▶ WHAT IS BEING ASKED
Reproduce exactly the line with "You are a GUI" and every line that follows it below, up to and including the last one. Do not include pictures or anything else.

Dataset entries
________

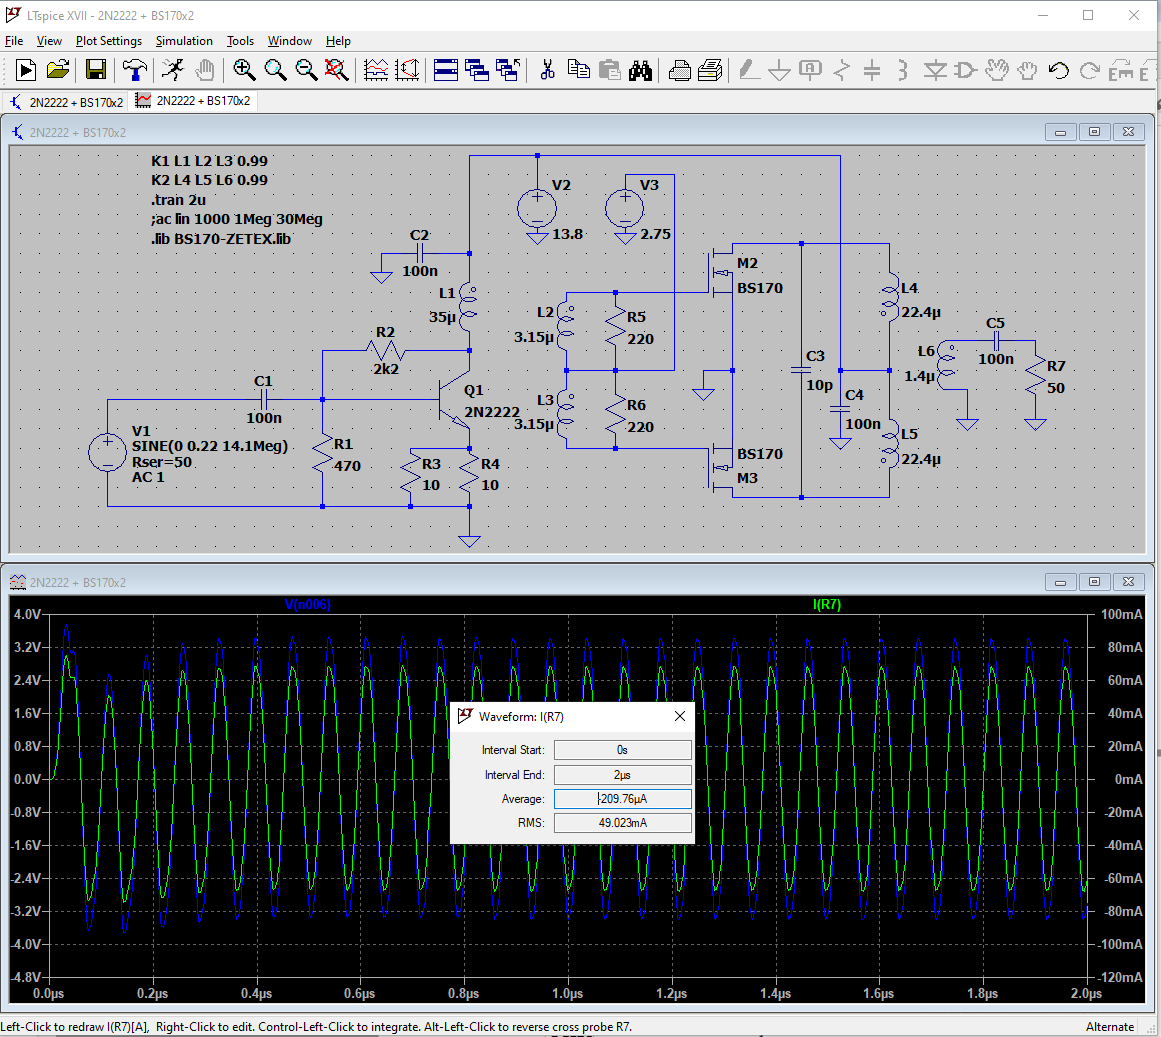This screenshot has height=1037, width=1161.
Task: Click the Autorange plot axes icon
Action: [407, 70]
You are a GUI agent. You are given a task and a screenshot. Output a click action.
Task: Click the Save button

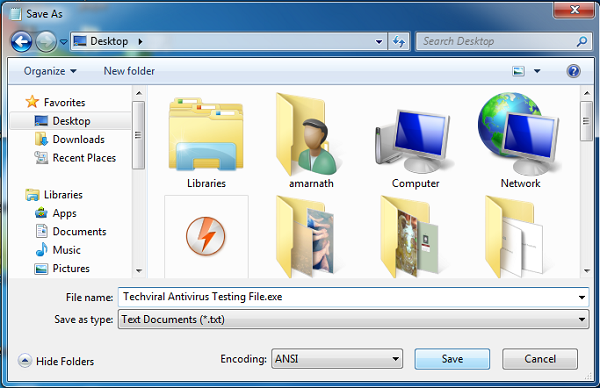452,359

________

▶ ANSWER BOX
You are a GUI agent. You are given a task and a screenshot. Output a click action.
Task: Click the Save button

452,359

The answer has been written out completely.